* _Texte à lire_:
^^^^^^^^
Les mêmes arguments servent cependant aujourd’hui à accréditer l’idée qu’une dissolution de l’Euro serait une catastrophe, car on utilise toujours à des fins de propagande, les mêmes chiffres mais cette fois de manière inversée pour « prédire » un effondrement du commerce international des pays concernés et donc une chute du PIB dans le cas d’une sortie de l’Euro. Or, si l’effet sur le commerce international créé par une zone monétaire est faible, il faut en déduire qu’inversement l’effet des prix (ce que l’on appelle la « compétitivité coût ») est nettement plus important que ce qu’en dit le discours dominant[20]. Ceci redonne toute son importance aux dévaluations pour restaurer la compétitivité de certains pays.
^^^^^^^^
* _Entrées extraites_:

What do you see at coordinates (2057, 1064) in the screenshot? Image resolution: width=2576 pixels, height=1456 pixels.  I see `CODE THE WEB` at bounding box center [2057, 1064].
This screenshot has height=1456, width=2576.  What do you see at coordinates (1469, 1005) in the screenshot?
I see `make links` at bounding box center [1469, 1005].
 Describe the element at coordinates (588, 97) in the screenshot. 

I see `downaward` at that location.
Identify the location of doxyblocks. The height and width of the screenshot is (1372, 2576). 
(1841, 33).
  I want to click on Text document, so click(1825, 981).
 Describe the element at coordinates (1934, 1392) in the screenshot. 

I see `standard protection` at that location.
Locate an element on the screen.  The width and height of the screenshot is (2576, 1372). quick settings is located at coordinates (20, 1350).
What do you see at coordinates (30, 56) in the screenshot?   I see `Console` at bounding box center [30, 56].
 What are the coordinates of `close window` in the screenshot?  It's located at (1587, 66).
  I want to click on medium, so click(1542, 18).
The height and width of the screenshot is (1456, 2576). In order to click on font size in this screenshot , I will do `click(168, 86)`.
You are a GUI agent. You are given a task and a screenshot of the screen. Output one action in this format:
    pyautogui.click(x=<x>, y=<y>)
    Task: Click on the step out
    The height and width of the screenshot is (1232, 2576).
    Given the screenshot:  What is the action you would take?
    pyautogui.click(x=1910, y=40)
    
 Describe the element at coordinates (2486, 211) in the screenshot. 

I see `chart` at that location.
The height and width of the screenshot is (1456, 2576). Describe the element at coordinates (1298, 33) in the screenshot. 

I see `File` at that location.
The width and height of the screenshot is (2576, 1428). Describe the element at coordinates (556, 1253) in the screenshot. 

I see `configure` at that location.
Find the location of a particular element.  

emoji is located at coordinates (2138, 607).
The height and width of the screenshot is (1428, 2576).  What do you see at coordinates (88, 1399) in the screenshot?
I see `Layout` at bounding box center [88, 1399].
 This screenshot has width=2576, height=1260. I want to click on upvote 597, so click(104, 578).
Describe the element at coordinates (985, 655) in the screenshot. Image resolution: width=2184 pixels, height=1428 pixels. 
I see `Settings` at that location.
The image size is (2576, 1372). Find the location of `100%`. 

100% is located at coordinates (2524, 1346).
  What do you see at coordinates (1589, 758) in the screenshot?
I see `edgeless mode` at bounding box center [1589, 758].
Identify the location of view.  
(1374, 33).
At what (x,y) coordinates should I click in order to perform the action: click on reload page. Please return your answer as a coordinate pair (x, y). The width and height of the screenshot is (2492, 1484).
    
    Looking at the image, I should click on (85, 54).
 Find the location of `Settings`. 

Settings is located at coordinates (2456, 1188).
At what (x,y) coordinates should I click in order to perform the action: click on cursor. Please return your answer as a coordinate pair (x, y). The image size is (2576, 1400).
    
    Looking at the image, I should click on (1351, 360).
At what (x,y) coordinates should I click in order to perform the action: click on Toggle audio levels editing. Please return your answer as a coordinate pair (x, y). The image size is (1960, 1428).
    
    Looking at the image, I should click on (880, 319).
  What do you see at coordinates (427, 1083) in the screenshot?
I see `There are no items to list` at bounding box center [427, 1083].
^^^^^^^^
* _Tâches et exercices_:
1. Dans le texte à lire, comment appelle-t-on l'effet des prix ?
2. Recopiez les entrées en commençant à la ligne qui contient « The height and width of the screenshot is (1456, 2576). In » et en vous arrêtant après celle qui contient « (1374, 33). », avec « Describe the element » remplacé par « Identify the element » et tout le reste inchangé.
Les entrées n'ont aucun rapport avec le texte.

* _Réponses par tâche_:
1. La « compétitivité coût ».

2.
The height and width of the screenshot is (1456, 2576). In order to click on font size in this screenshot , I will do `click(168, 86)`.
You are a GUI agent. You are given a task and a screenshot of the screen. Output one action in this format:
    pyautogui.click(x=<x>, y=<y>)
    Task: Click on the step out
    The height and width of the screenshot is (1232, 2576).
    Given the screenshot:  What is the action you would take?
    pyautogui.click(x=1910, y=40)
    
 Identify the element at coordinates (2486, 211) in the screenshot. 

I see `chart` at that location.
The height and width of the screenshot is (1456, 2576). Identify the element at coordinates (1298, 33) in the screenshot. 

I see `File` at that location.
The width and height of the screenshot is (2576, 1428). Identify the element at coordinates (556, 1253) in the screenshot. 

I see `configure` at that location.
Find the location of a particular element.  

emoji is located at coordinates (2138, 607).
The height and width of the screenshot is (1428, 2576).  What do you see at coordinates (88, 1399) in the screenshot?
I see `Layout` at bounding box center [88, 1399].
 This screenshot has width=2576, height=1260. I want to click on upvote 597, so click(104, 578).
Identify the element at coordinates (985, 655) in the screenshot. Image resolution: width=2184 pixels, height=1428 pixels. 
I see `Settings` at that location.
The image size is (2576, 1372). Find the location of `100%`. 

100% is located at coordinates (2524, 1346).
  What do you see at coordinates (1589, 758) in the screenshot?
I see `edgeless mode` at bounding box center [1589, 758].
Identify the location of view.  
(1374, 33).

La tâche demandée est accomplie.